Aphria Announces Record Adult-Use Cannabis Gross Revenue in First Quarter Fiscal Year 2021

Sixth Consecutive Quarter of Positive Adjusted EBITDA

CANADA: Aphria Inc. announced record adult-use cannabis gross revenue in first quarter fiscal year 2021 and sixth consecutive quarter of positive adjusted EBITDA.

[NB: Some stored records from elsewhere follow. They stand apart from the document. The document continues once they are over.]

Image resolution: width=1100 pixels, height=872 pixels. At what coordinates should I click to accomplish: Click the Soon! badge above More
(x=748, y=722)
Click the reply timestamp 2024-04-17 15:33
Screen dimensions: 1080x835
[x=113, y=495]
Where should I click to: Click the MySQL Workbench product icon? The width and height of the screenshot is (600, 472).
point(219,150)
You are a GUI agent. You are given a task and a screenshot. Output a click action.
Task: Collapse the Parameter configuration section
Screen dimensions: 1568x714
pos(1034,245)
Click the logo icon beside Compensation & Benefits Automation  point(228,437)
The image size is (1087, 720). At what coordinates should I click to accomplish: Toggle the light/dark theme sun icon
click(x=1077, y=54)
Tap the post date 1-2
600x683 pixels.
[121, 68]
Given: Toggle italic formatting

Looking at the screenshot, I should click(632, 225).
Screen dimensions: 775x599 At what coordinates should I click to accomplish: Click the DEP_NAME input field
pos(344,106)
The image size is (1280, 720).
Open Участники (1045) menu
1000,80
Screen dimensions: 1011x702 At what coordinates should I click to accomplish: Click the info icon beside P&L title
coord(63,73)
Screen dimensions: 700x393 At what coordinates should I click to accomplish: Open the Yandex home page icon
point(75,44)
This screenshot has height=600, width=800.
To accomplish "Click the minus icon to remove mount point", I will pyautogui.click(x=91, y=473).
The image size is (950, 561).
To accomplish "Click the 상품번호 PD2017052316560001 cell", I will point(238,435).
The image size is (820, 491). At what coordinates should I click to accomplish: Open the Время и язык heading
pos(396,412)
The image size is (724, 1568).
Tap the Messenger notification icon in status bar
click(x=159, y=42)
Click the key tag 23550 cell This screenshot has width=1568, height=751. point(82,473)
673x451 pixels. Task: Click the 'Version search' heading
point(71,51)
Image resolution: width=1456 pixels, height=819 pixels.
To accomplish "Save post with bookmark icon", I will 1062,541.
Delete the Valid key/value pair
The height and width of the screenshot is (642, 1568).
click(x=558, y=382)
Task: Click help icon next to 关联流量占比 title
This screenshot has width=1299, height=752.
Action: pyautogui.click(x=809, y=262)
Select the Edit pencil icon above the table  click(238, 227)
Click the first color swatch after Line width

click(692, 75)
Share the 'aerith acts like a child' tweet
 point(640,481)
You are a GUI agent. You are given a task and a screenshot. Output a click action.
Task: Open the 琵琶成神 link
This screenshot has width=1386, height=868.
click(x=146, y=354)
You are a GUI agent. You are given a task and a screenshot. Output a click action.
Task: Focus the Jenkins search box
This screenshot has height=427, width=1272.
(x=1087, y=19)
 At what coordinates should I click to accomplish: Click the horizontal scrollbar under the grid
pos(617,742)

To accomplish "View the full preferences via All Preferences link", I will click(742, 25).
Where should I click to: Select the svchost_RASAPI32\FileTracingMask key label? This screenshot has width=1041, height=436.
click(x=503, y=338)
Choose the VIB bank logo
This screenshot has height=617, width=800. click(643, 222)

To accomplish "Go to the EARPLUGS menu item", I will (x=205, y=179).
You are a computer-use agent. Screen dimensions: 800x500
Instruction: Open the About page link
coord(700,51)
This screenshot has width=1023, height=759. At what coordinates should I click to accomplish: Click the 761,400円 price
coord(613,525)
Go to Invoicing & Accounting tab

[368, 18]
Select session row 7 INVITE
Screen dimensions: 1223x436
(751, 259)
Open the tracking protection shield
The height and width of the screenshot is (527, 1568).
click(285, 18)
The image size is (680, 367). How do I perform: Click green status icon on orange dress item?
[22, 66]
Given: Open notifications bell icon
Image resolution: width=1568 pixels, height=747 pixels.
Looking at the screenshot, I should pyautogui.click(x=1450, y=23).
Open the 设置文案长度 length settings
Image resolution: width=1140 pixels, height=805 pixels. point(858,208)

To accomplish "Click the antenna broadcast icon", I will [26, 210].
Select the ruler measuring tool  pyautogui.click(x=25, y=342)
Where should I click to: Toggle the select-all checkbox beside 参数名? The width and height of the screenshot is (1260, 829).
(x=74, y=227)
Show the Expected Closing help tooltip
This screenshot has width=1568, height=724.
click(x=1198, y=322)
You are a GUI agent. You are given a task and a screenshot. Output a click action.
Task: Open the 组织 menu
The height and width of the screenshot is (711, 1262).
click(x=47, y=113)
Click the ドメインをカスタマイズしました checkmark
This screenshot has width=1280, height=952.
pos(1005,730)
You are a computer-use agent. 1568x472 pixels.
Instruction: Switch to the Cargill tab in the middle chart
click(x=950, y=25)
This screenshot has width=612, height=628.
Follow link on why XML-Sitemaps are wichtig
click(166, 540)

Net Cannabis Revenue Increased 103% from Prior Year Quarter.  Adjusted EBITDA from cannabis business of $10.4 million increased 11% from prior quarter. Cash cost per gram remained below $1.00 and decreased for the fourth consecutive quarter to $0.87

Key Operating Highlights – First Quarter Fiscal 2021

  • Record gross revenue for adult-use cannabis of $69.6 million in the first quarter, an increase of 23% from prior quarter and the sixth consecutive quarter of growth.
  • Net cannabis revenue of $62.5 million in the first quarter, an increase of 103% from prior year quarter.
  • Net revenue of $145.7 million in the first quarter, an increase of 16% from prior year quarter and decrease of 4% from prior quarter, solely due to lower distribution revenue driven by the COVID-19 global health crisis.
  • Cash cost to produce dried cannabis per gram of $0.87 in the first quarter, a decrease of 1% from the prior quarter, and decreased for the fourth consecutive quarter.
  • Adjusted EBITDA from cannabis business of $10.4 million in the first quarter, an increase of 11% from the prior quarter.
  • Adjusted EBITDA of $10.0 million in the first quarter, an increase of 17% from the prior quarter.
  • Ended first quarter with a strong balance sheet and liquidity, including $400.0 million of cash and cash equivalents to fund planned Canadian and International growth.
  • Aphria transferred its stock exchange listing from the New York Stock Exchange to The Nasdaq Global Select Market (“Nasdaq”) on June 8, 2020. This transition did not impact the Company’s primary listing on the Toronto Stock Exchange (TSX: APHA).
  • Filed Prospectus supplement for $100 million (USD) At-the-Market program (“ATM Program”) on July 29, 2020 which the Company plans to use for acquisition opportunities.
  • Good Supply and P’tite Pof launched large-format SKUs, and launched new brand B!NGO, a large format, economy brand utilizing lower potency cannabis.

 Subsequent Events

  • Aphria entered into a Strategic Supply Agreement with Canndoc Ltd. (“Canndoc”), a subsidiary of InterCure Ltd., (TASE: INCR/INCR.TA), one of Israel’s largest and most established medical cannabis producers on August 4, 2020.
  • Liquidated the convertible note receivable from HydRx Farms Ltd.
  • Company completed its first certified European Union Good Manufacturing Practices (“EU GMP”) shipment of dried flower from its Aphria One EU GMP facility to CC Pharma, a leading distributor of pharmaceutical products to more than 13,000 pharmacies in Germany.

Key Financial Highlights
(In thousands of Canadian dollars)

Revenue Overview
Source: Aphria Inc. August 31, 2020 MD&A1 [1]
Net revenue for the three months ended August 31, 2020 was $145.7 million, an increase of 16% from $126.1 million in the same period last year. First quarter fiscal year 2021 net revenue was 4% lower when compared to the prior quarter net revenue of $152.2 million, as significant increases in net cannabis revenue were offset by lower distribution revenue at CC Pharma in Germany.  The decline in distribution revenue is largely a function of the impacts of the COVID-19 global health crisis, including a reduction in the number of elective medical procedures and in-person visits to physicians and pharmacies

The average retail selling price of medical cannabis, before excise tax, increased to $7.38 per gram in the quarter, compared to $6.63 in the prior quarter. The average selling price of adult-use cannabis, before excise tax, decreased to $4.15 per gram in the quarter, compared to $5.23 per gram in the prior quarter, primarily as a result of the initial pipeline fill of new large format offerings, including the introduction of B!NGO, an economy brand utilizing lower potency cannabis.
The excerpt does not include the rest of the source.